Doktorlar şok vermeye son verip başlarını olumsuz anlamda salladılar. Berika kocasının bembeyaz yüzüne bakıp

-"Beni bırakamazsın Yiğit. Seni yeni bulmuşken bırakamazsın" diye fısıldadı karşısında cansız yatan kocasına bakarak...

°•°•°•°•°•°•°•°•°•°•°•°•°•°•°•°•°•°•°•°•°•°•°•

Paramparça bir kalp, ezilmiş bir ruh ve iki cansız beden. Ortalıkta matem havası hakimdi. Ne bir sözcük çıkıyordu dudaklardan ne de dil işlevini görüyordu. Saniyeler bu kadar iki yüzlü olmak zorunda mıydı! Iki saniye önce nefes alan bedenden şuan eser yoktu.

Berika kocasının kalbinin durması üzerine bir çığlık koptu boğazından

-"Hayırrrr" diye. Kocası ölemezdi, ölmemeliydi. Onu bırakıp gitmemeliydi. Taze gelinini bırakıp gidemezdi değil mi?

Berika ellerini yumruk yaparak yoğun bakımla arasında olan cam bölmeye vurdu güçsüzce. Bir kez daha. Bir kez daha. Ve bir kez daha...

Attığı çığlıklar eşlinde vuruyordu cama gözyaşları çeşme misali akarken.

-"Yiğit beni bırakamazsın. Yiğit beni bırakma, gitme Yiğit" diye bağırışıyla tüm hastaneyi ayağa kaldırmıştı Berika. Doktorlar tekrar elektro şok verirken Yiğit hayata tutunamıyordu hala. Bu adam güçlü değil miydi! Sert çehresiyle bile korkutan adam buna karşı güçlü değil miydi! Daha baba olamadan gidecek miydi! Daha yeni Berika'ya kocalık yapmadan mı gidecekti! Daha o Berika'yı utandıracak ve onu sinir edecekti değil mi! Yiğit Şahsüvaroğlu karısını bırakmayacaktı değil mi!

Berika hemen yoğun bakımın kapısına ulaşıp içeri girdi. Yiğit'e baktığında hala kalbi atmıyordu. Sinirle gözlerini doktorlara çevirip

-"Kurtarın Yiğit'i. Ne diye duruyorsunuz! Kocamı kurtarın!" Diye bağırdı Berika. Aklını kaçırmazsa iyiydi genç kadın. Hayatında hiç böyle acı yaşadığını hatırlamıyordu. Ne büyük acıydı bu!

-"Hanımefendi elimizden geleni yaptık. Başka yapacak birşeyimiz yok. Başınız sağolsun" dedi doktor üzgünce. Olamazdı bu. Yiğit ölemezdi ve ölmeyecekti.

-"Doktor son kez daha deneyin nolur. Yiğit beni bırakmaz. Gitmez o bensiz. " diye baktı doktora. Yiğit ondan gidemezdi değil mi? Doktorun hareketsiz kalması üzerine Berika Yiğit'in yanına ilerledi şişmiş gözleriyle. Yüzüne baktığında solmuş olduğunu farketti. Ölüm Yiğit'e hiç yakışmıyordu. Hemde hiç.

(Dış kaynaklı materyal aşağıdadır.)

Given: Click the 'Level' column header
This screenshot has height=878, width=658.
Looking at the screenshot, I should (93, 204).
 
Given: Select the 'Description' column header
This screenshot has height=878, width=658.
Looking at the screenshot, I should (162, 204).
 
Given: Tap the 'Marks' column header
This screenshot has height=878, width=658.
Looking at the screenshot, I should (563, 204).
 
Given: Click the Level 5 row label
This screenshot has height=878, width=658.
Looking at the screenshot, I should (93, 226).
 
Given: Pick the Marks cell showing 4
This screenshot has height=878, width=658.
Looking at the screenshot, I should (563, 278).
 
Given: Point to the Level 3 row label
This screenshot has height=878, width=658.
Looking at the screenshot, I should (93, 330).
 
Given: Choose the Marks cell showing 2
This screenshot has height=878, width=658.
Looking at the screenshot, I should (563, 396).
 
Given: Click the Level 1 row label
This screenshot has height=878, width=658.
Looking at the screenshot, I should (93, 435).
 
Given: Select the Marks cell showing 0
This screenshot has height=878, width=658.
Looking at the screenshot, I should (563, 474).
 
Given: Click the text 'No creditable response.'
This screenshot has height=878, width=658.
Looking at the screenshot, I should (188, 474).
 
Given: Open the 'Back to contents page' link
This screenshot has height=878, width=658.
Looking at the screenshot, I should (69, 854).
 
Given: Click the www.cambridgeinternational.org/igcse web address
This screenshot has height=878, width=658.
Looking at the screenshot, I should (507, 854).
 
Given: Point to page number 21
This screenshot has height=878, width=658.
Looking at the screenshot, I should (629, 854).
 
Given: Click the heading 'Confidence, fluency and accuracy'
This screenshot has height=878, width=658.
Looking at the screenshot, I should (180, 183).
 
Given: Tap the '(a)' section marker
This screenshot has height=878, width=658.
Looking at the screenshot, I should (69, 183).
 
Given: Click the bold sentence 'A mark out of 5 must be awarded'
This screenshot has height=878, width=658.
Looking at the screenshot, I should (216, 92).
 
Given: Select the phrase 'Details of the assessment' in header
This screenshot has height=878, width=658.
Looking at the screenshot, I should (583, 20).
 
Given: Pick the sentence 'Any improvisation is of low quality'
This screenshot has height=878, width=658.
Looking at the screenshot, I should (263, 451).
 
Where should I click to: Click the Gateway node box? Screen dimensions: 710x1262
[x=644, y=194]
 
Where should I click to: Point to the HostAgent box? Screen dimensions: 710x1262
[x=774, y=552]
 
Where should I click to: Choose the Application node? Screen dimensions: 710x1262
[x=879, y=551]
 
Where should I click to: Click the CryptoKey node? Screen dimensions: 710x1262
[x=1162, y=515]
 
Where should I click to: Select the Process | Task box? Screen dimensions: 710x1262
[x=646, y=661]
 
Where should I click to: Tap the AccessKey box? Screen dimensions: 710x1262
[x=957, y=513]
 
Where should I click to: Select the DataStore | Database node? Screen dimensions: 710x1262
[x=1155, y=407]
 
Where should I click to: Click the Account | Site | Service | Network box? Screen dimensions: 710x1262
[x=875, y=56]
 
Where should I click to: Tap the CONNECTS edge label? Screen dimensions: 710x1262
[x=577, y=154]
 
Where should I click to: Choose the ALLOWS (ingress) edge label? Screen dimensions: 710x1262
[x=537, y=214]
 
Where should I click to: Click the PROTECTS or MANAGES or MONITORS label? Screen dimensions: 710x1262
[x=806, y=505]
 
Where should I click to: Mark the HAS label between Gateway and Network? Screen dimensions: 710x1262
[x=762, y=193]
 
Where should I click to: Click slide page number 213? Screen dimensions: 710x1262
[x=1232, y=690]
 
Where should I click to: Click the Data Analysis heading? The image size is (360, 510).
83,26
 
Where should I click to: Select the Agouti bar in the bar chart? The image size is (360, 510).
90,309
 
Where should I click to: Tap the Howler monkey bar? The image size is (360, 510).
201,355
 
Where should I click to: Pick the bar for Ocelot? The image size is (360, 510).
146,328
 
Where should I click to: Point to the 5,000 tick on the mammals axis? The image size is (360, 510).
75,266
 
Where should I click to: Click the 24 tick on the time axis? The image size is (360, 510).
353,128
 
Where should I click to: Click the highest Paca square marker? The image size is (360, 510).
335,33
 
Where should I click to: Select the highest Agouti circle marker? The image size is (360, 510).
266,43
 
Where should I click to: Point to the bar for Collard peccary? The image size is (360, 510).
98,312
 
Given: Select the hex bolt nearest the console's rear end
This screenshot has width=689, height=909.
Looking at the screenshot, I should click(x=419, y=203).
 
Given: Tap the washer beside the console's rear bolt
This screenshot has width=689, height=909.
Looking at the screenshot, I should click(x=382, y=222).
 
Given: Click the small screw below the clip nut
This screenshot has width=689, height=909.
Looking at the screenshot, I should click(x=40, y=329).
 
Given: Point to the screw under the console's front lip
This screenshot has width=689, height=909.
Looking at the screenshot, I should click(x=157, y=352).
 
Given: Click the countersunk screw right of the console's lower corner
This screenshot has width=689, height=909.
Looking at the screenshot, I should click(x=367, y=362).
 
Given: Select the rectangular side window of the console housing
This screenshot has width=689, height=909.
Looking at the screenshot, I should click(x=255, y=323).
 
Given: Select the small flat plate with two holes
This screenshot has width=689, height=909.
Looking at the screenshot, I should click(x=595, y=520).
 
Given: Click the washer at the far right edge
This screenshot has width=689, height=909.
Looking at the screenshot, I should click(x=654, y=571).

Eliyle Yiğit'in yüzüne dokundu. Buz gibiydi teni. Her daim çatık olan kaşları bu sefer düz bir çizgi biçimindeydi. Elini hafif çıkmış olan sakallarında gezdirdi kocasının. Eline batsa da rahatsız olmuyordu. Biçimli dudaklarına dokundu bu sefer Berika. Yavaşça eğilip yanağına bir öpücük bıraktı. O sırada yanağından damlayan gözyaşı kocasının dudağına düşmüştü bile. Alnını Yiğit'in alnına yaslayıp gözlerini kapattı.

-"Beni niye bıraktın Yiğit. Kanadımı niye kırdın. Bensiz niye gittin" diye konuştu pürüzlü sesiyle.

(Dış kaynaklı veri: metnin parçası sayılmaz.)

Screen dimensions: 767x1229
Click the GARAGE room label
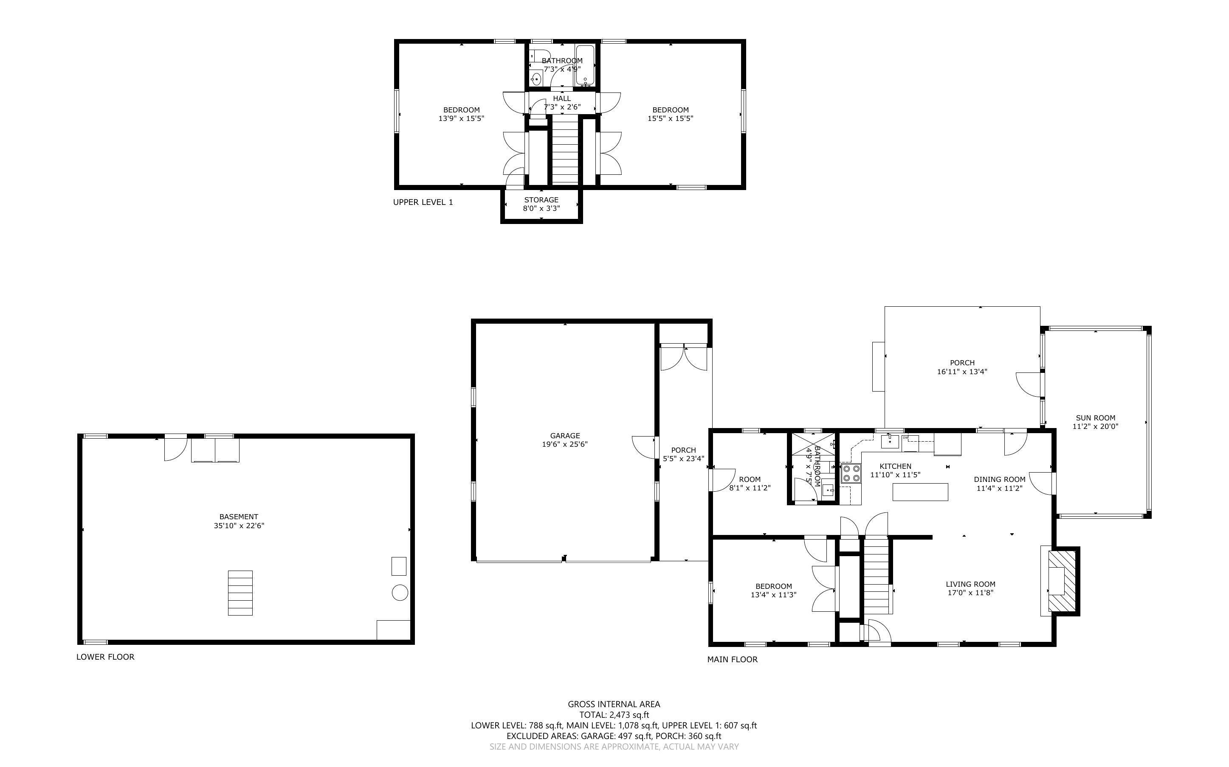[564, 435]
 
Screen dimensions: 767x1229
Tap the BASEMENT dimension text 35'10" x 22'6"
[239, 526]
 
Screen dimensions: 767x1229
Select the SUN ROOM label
[1095, 418]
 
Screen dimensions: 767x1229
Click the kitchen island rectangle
[920, 492]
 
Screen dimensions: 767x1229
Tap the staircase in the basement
[240, 593]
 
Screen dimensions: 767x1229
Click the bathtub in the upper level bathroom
[585, 65]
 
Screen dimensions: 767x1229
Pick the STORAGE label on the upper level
[541, 200]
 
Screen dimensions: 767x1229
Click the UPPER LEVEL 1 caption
[423, 202]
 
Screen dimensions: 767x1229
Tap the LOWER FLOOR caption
[105, 656]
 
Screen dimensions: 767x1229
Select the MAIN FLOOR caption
[732, 659]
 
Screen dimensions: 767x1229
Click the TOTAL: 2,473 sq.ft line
[614, 715]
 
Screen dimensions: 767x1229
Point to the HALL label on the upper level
[561, 98]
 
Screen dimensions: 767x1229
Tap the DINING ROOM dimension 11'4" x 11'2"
[999, 488]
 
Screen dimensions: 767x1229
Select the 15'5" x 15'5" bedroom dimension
[670, 119]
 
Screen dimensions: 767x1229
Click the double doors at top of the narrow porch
[683, 358]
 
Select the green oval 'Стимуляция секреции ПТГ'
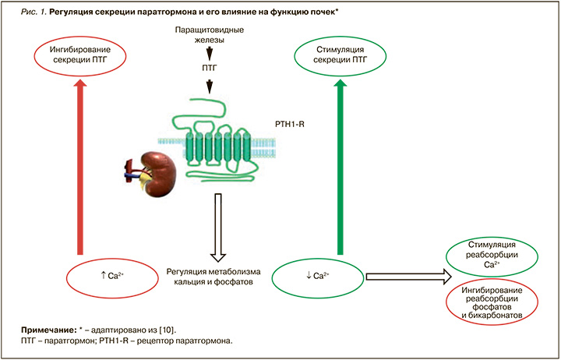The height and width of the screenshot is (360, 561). [x=339, y=56]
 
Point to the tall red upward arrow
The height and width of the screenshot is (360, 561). [x=79, y=168]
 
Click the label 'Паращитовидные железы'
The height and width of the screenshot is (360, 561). [x=208, y=34]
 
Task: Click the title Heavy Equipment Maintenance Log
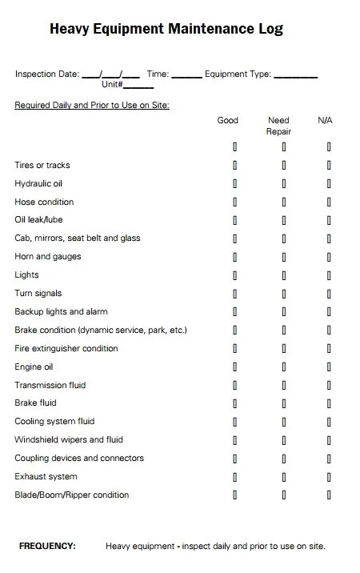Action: coord(166,30)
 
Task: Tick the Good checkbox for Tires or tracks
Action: coord(234,166)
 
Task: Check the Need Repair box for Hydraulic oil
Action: coord(283,184)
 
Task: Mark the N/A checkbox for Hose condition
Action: coord(329,202)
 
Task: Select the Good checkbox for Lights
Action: coord(234,275)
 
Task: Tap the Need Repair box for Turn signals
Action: coord(283,294)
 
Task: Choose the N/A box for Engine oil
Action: coord(329,367)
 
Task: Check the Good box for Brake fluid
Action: coord(234,403)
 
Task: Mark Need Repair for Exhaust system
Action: coord(283,477)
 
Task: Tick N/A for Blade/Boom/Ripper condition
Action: coord(329,495)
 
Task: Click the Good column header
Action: coord(228,120)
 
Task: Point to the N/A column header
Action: coord(325,120)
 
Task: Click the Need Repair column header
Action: coord(278,126)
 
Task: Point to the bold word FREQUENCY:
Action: coord(47,547)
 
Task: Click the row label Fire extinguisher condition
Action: coord(66,349)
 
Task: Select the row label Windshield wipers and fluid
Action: coord(69,440)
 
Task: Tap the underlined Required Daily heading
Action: coord(92,105)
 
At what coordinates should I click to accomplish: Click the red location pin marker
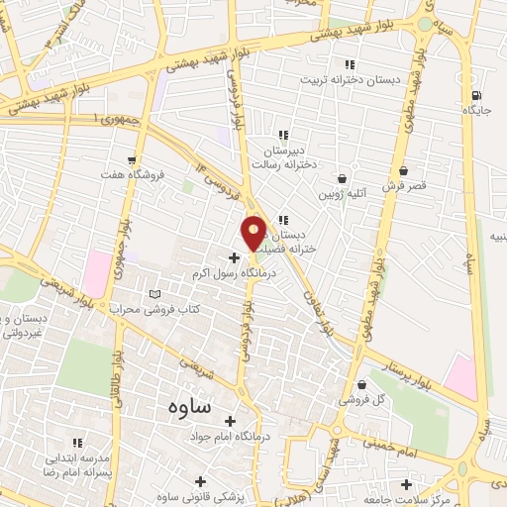click(254, 233)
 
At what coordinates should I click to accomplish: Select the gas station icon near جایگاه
click(479, 96)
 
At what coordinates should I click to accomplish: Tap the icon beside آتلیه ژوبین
click(343, 179)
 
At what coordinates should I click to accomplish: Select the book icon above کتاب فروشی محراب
click(152, 294)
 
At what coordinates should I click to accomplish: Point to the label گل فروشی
click(356, 400)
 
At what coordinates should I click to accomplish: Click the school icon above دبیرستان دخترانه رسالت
click(282, 135)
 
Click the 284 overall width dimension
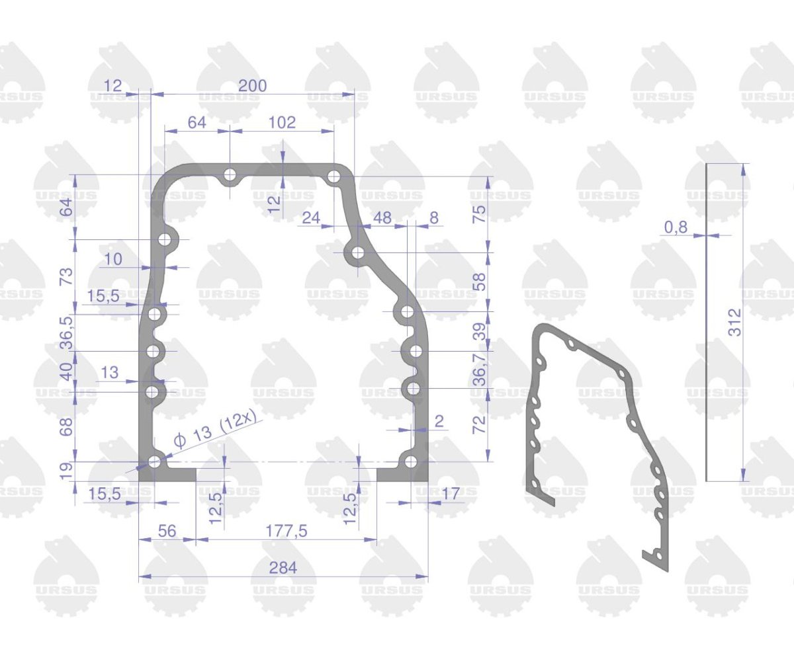click(x=283, y=568)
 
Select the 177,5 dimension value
click(x=286, y=531)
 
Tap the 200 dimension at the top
click(x=253, y=85)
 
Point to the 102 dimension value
click(x=282, y=122)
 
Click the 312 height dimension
click(x=734, y=323)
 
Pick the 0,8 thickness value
click(x=676, y=227)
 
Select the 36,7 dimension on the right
click(x=480, y=369)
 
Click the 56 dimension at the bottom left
click(x=167, y=531)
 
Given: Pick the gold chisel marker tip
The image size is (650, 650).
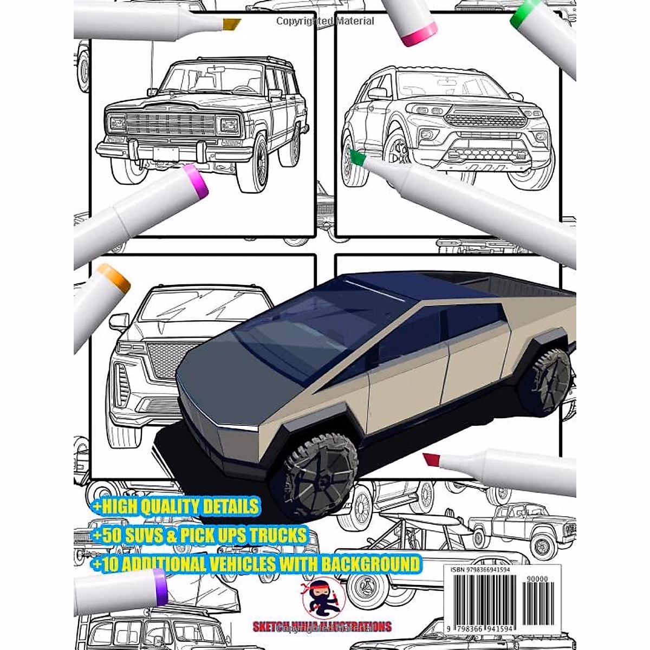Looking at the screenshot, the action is pyautogui.click(x=231, y=24).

-"Daha erken değil mi beni bırakmak için Yiğit! Beni sensiz bırakamazsın Yiğit!" Diye bağırdı bu sefer alnını kocasının alnından kaldırarak.

Buğulanan gözlerini hırsla sildi. Ellerini Yiğit'in göğsüne koyarak sarsmaya başladı bilinçsizce.

-"Kalk Yiğit kalk. Kalk da bana bunların bir oyun olduğunu söyle. Benim için kalk Yiğit. Benim için bir kez birşey yap. Bana yine ne dersen de ama kalk şu yerden. Kalk dayanamıyorum. Kalk lanet olası adam kalk!" Diyerek bu sefer kalbine yumruk atıyordu. Canı yanıyordu hem de hiç olmadığı kadar. Kalbi sanki bir avucun içinde ve biri tarafından sıkılıyor gibiydi.